Protecting the House of Cards
I know too much now to ever go back to the way things were before. The questions I used to ask were smaller questions, and I was satisfied with small answers that once made me relax, but now they only make me roll my eyes. I’ve seen and heard way too much to be satisfied with the kinds of answers I was taught to accept as sufficient, and I have my own career path to blame for it.
I think my experience there mirrors the journeys of so many others like me. For one reason or another we stumbled upon a period of intensified education—something rekindled our craving to know and understand the world around us, and that eventually destroyed the fragile house of cards that was our former faith. The specifics of how that happens may vary from person to person, but I have a hunch the fundamentals are the same.

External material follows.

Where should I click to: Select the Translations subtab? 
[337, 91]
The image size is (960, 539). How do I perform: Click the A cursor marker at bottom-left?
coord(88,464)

This is why the church will never be able to shake its anti-intellectual flavor, nor will it even know itself well enough to see that it maintains a decidedly antagonistic posture toward unguided learning. Deep down the church knows they lose people to higher education, which is why they so giddily celebrate anyone who manages to keep their faith amidst a career in academia.
That’s why they’ve virtually sainted C.S. Lewis, whose arguments buttressing Christian theology crumble if you but breathe on them too heavily. It’s not that he had that many great things to say, it’s just that they are so happy he existed that they have to keep reminding themselves along with the rest of us that, every once it a while, a person manages to compartmentalize his intellectual life so successfully that he keeps it from spilling over into his faith. Allowing it to do so would be devastating. I know this from hard personal experience.
But in the world of faith, the celebrities earn their place of importance by being exceedingly good at fooling themselves and others. They are all wordsmiths gifted with the ability to rationalize virtually any idea imaginable, people with plasticity of mind and expression so strong that they can twist and contort reality to fit whatever ideology they were handed (Exhibit A: Evangelicals who support Donald Trump). They quiet our minds and we love them for it, because those pesky questions really cramped our style.
Eventually I just knew too much, and I couldn’t do it any more. And it’s not because I’m all that smart. It’s just that sometimes you get to a place where your need to understand overtakes your need for security—your need to belong—and before you know it you’ve seen the guy standing behind the curtain, pulling levers and turning knobs to keep the illusions going. Once you reach that moment, there’s no going back.